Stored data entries

▼▼▼

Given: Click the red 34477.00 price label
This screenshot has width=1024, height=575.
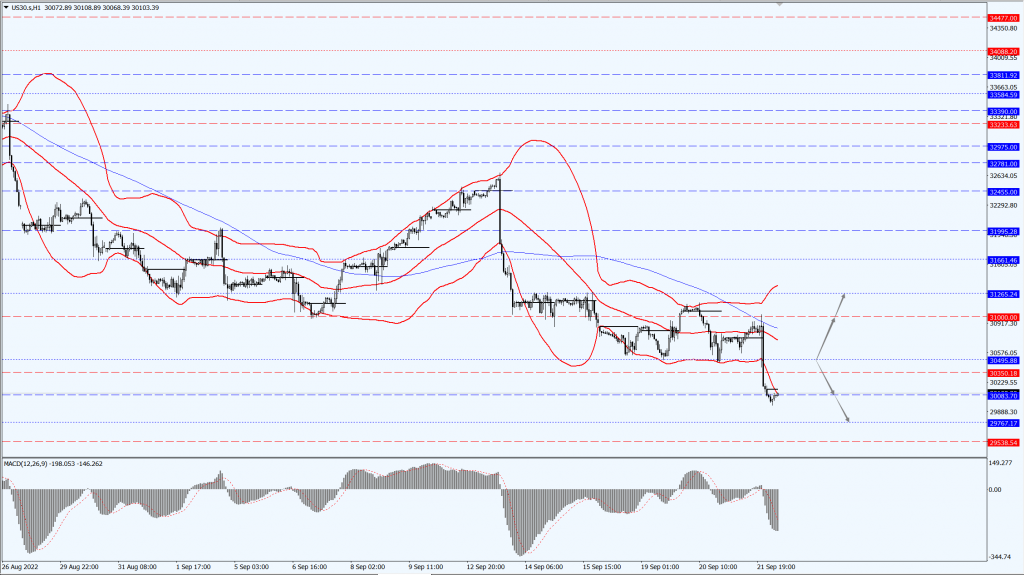Looking at the screenshot, I should pos(1003,18).
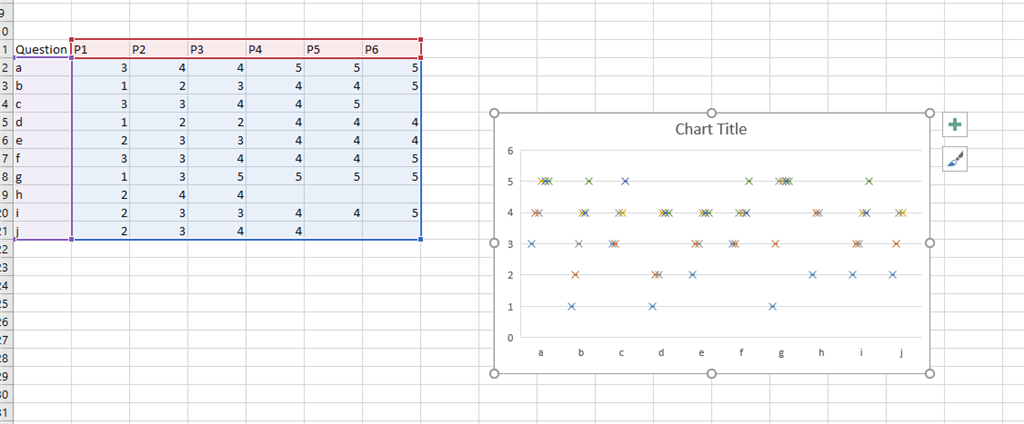The height and width of the screenshot is (424, 1024).
Task: Select the Chart Title text
Action: [x=711, y=129]

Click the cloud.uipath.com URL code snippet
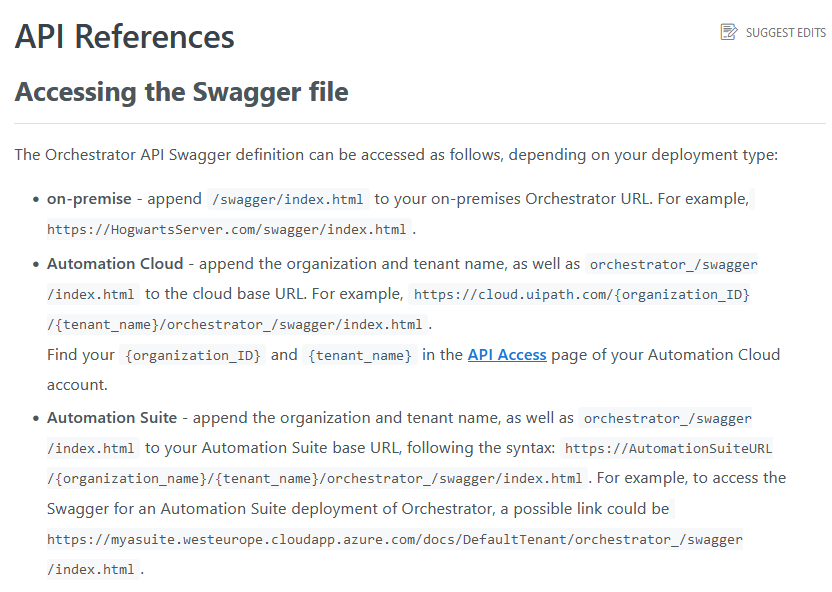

▲▲▲

- **What you should do**: Whenever "Click" occurs in a line above, copy that line.

- **Answer**:
Given: Click the red 34477.00 price label
Click the cloud.uipath.com URL code snippet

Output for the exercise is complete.